Concept Elaboration and Evaluation
After conducting these activities, review and summarize the following key concepts:
- Some foods are more healthy and nutritious than others. A healthy diet includes a variety of foods from all five food groups.
- Each food group provides different nutrients, and no single food group can supply all of the nutrients our bodies need.
Provide information for accessing the website Choosemyplate.gov. Have each student follow the directions on the website to obtain their personalized dietary plan, “MyPlate Daily Checklist.” Visiting the website can be a class activity, or information can be shared with parents to be completed at home. Individual nutrition needs, along with portion sizes, can be obtained for children and adults at this website.
Read Issue 2 of Ag Today titled Food, Keeping us Fueled for an Active Lifestyle. This reader can be printed or accessed digitally. Learn about the healthy and tasty food that farmers grow to help humans maintain a healthy diet. Follow the process from farm to plate and learn about serving sizes, food safety, and USDA's MyPlate.
Suggested Companion Resources
- Fill MyPlate Game (Activity)
- Food Group Puzzle (Activity)
- Growing Vegetable Soup (Book)
- I Will Never Not Ever Eat a Tomato (Book)
- Food Models (Kit)
- MyPlate Activity Poster (Poster, Map, Infographic)
- The Power of Choice Bulletin Board (Poster, Map, Infographic)
- Eat & Move O-Matic (Multimedia)
- National Geographic Kids: Making Stuff videos (Multimedia)
- Ag Today (Booklets & Readers)
- How to Teach Nutrition to Kids (Teacher Reference)
- Choose MyPlate (Website)
- Food-A-Pedia (Website)
State Standards for Utah
Grade 3: Health/Nutrition Standard 6The students will understand how a healthy diet and exercise can increase the likelihood of physical and mental wellness.
Objective 1Compare personal eating habits with a balanced diet. Meeting one or more of the following indicators: a) Record daily food intake. b) Determine a balanced diet based on the Food Guide Pyramid.
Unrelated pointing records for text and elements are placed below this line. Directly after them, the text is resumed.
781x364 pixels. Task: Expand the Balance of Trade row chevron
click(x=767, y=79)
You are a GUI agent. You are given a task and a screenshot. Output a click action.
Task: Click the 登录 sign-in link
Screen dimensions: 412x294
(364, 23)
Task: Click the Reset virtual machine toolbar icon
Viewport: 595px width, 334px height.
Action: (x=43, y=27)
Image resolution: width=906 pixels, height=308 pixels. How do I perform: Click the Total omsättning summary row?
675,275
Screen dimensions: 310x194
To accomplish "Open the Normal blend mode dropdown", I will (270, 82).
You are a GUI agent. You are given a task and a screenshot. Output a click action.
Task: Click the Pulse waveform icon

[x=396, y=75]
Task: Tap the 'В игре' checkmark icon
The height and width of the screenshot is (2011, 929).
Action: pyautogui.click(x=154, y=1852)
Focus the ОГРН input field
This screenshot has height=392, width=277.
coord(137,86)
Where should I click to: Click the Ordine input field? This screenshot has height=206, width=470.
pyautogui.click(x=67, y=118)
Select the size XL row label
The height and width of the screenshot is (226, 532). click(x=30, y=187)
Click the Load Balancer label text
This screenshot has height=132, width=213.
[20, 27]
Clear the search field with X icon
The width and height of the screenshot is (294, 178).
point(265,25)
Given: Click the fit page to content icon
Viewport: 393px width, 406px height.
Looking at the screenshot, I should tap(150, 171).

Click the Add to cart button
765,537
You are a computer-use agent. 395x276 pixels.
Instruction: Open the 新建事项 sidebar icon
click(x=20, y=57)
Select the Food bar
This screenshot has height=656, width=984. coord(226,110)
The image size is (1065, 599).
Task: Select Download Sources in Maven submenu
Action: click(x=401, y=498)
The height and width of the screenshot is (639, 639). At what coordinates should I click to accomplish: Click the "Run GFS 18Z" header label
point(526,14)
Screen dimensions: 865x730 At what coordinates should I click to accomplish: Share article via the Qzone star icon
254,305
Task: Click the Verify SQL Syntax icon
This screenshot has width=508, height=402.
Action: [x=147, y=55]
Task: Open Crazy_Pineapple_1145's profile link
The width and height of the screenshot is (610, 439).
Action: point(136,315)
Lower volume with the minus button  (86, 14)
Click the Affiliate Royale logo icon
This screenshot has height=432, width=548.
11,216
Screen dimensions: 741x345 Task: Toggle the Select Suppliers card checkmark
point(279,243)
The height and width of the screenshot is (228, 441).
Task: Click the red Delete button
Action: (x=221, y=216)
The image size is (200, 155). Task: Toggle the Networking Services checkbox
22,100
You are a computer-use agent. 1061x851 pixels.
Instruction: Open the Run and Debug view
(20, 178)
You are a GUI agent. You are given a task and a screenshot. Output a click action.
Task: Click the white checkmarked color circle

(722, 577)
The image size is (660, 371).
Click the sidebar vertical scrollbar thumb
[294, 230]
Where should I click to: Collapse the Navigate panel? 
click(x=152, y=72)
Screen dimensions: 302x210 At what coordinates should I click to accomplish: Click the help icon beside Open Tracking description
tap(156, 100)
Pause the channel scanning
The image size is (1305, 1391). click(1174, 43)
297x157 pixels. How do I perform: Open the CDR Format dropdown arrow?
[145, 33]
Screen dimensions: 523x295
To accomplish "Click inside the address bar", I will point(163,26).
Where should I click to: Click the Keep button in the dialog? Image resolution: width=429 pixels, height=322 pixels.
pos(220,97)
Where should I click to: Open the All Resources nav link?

Agricultural Literacy Outcomes
Food, Health, and Lifestyle
- Describe the necessary food components of a healthy diet using the current dietary guidelines (T3.3-5.a)
- Identify food sources of required food nutrients (T3.3-5.g)
Common Core Connections
Writing: Anchor Standards
CCSS.ELA-LITERACY.CCRA.W.2Write informative/explanatory texts to examine and convey complex ideas and information clearly and accurately through the effective selection, organization, and analysis of content.
Health Standard 1: Comprehend concepts related to health promotion and disease prevention to enhance health.
1.5.1Describe the relationship between healthy behaviors and personal health.